This is so devastating.

I just returned from checking a potential location for Piecraft.

It’s an existing cafe in a trendy area, built and maintained with love.

Vintage La Marzocco coffee machine. Great secondary equipment. Stylish black and white walls. Wood. One of the co-founder’s paintings on the walls…

You can tell the owners poured their souls in it.

And less than two years after opening, they are already closing it — and putting it up for sale.

Why?

The founders’ personal circumstances changed. Plus it wasn’t performing well enough, to put it mildly.

Every other review on Google Maps mentions good coffee — and the lack of customers as a great advantage (“you can always find a table”, “it’s quiet” and “nobody bothers you” 🙈).

So the cafe isn’t operational anymore.

The owners are eager to find someone who would take it over so they can stop paying rent every month (contracts usually lock you in for 5 years).

Getting back at least SOME of their investment via a takeover deal would be a bonus.

I guess it happens often in foodservice, or maybe too often.

For many operators, opening a cafe or bar is not just about making money. It’s more about identity, romanticism, adventures, and lifestyle changes…

And when it fails, it’s not just a failed investment. It’s a failed dream.

Maybe this is the problem: with all these dreams, the business side of the venture is sometimes neglected.

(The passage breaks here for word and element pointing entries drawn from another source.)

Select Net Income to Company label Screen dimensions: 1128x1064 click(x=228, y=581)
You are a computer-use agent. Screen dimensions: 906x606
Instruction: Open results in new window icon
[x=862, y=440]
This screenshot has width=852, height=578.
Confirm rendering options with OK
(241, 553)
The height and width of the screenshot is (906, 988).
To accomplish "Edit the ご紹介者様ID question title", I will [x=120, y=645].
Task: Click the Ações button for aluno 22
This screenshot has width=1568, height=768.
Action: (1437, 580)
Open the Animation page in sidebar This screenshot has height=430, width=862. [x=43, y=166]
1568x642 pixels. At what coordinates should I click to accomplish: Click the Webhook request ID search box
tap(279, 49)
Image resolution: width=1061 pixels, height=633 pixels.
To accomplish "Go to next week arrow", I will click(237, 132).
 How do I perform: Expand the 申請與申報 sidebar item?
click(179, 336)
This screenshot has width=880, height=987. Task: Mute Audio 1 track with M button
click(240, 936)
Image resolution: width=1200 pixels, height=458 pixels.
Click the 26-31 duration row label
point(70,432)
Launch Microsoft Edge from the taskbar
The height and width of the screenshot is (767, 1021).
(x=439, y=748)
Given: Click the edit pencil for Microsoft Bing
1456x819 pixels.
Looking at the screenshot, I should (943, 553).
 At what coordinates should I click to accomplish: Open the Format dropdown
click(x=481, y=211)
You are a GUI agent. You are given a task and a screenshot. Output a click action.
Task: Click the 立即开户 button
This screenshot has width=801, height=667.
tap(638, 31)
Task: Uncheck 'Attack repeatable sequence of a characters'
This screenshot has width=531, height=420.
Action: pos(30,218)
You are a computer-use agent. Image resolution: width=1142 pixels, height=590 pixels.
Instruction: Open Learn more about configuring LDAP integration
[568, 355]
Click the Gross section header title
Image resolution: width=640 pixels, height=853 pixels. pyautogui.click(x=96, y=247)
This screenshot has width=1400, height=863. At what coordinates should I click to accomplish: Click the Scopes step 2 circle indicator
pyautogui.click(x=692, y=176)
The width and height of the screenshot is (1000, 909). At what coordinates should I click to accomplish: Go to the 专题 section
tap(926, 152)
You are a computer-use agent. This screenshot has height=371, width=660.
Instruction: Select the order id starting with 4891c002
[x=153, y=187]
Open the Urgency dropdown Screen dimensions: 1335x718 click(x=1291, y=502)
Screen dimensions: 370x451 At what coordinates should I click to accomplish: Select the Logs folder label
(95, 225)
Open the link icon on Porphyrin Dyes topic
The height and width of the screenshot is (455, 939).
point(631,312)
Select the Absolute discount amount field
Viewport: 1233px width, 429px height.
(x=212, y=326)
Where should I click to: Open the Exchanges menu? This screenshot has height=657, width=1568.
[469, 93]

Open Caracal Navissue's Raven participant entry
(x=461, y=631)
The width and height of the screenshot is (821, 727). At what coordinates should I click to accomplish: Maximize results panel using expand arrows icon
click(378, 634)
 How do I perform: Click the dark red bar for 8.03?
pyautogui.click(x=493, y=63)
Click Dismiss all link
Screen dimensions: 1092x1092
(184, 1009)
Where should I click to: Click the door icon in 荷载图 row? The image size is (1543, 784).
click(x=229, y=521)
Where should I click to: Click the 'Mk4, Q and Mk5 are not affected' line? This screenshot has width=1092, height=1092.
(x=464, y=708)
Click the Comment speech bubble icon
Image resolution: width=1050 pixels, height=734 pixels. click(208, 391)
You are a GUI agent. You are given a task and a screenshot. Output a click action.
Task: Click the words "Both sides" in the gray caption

Piecraft is also an adventure for us. But I try to keep a cool head — studying traffic, investigating sales of nearby cafes, putting together projected P&Ls, etc. More on that later. A fascinating task by the way, when you have to assess locations and make decisions that will determine your fate for the next five years.

So…. I do my best to leverage the experience gathered in foodservice within the last 7 years. But now and then I ask myself: is this our future too?

It might be so that we also will be putting the shop up for sale in less than two years…

Scary! Yet…. we’re moving forward.

You never know unless you try, right?